Begitu konflik melebar hingga melibatkan banyak pihak, tak pelak para pihak memiliki kepentingan yang berbeda.
Dikutip dari Britannica.com, secara umum, istilah, ruang lingkup, dan durasi gencatan senjata ditentukan oleh pihak yang mengadakan kesepakatan.
Bisa saja gencatan senjata untuk sementara waktu agar mereka dapat melaksanakan tujuan khusus seperti mengumpulkan korban meninggal akibat perang.
Bisa juga gencatan senjata total, seperti perjanjian gencatan senjata Prancis tahun 1940.
Aturan umum tentang gencatan senjata dirumuskan di Konferensi Perdamaian Den Haag tahun 1907 dan tertuang dalam peraturan perang darat Den Haag.
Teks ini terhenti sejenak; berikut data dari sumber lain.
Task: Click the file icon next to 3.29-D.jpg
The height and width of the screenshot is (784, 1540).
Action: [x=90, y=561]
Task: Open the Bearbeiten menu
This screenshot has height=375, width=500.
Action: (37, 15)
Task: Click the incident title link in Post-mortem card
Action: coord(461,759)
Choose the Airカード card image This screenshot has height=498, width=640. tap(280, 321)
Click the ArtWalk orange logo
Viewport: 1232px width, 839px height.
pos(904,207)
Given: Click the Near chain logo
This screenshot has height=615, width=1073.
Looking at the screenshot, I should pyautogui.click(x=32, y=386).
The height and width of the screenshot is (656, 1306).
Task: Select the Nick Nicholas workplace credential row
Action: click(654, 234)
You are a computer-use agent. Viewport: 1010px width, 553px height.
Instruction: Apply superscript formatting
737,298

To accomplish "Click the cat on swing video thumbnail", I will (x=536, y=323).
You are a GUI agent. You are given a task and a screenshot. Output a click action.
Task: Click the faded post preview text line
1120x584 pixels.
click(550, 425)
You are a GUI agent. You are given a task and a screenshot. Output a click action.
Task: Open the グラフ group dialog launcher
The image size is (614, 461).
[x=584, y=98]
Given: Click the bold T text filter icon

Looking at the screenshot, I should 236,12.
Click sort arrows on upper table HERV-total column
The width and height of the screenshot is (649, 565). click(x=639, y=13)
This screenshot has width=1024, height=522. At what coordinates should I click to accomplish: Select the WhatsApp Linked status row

Menurut ketentuan peraturan ini, permusuhan dapat dilanjutkan dalam gencatan senjata yang tidak terbatas setelah pemberitahuan yang tepat atau pelanggaran serius terhadap gencatan senjata.
Tindakan yang merupakan pelanggaran serius termasuk penyerangan yang disengaja, perebutan poin di luar garis partai, dan penarikan pasukan dari posisi yang tidak menguntungkan atau lemah.
Baca juga: Setelah 11 Hari Perang Gaza, Israel dan Hamas Akhirnya Setuju Gencatan Senjata
Israel dan militan Palestina
Israel dan militan Palestina sepakati gencatan senjata untuk mengakhiri konflik yang berlangsung 11 hari terakhir.
Diwartakan Tribunnews.com sebelumnya, Gencatan senjata mulai berlaku Jumat (21/5/2021) pukul 2 pagi waktu setempat, atau pukul 06.00 WIB.
Setidaknya 230 warga yang tinggal di Gaza dan 12 orang Israel telah tewas.
Kantor Perdana Menteri Israel Benjamin Netanyahu mengumumkan bahwa kabinet telah menyetujui gencatan senjata "timbal balik dan tanpa syarat" yang diusulkan oleh Mesir yang telah menengahi pembicaraan.
Hamas dan Jihad Islam juga mengonfirmasi kesepakatan "bersama dan simultan" tersebut.
Semenjak pertempuran dimulai pada 10 Mei, pejabat kesehatan Palestina mengatakan 232 orang - termasuk 65 anak - telah tewas dalam pemboman udara yang menghancurkan Gaza.
Otoritas Israel menyebutkan korban tewas hingga saat ini pada 12 di Israel, di mana serangan roket berulang kali telah menyebabkan kepanikan dan membuat orang berlarian ke tempat penampungan.
Sebelumnya pada hari Kamis, militan Israel dan Palestina menghentikan tembakan mereka selama beberapa jam.
Ketenangan tidak bertahan lama, tetapi putaran pertempuran sebelumnya memiliki ketenangan yang serupa dalam kekerasan, yang dipandang sebagai upaya membangun kepercayaan, sebelum secara resmi mengakhiri permusuhan.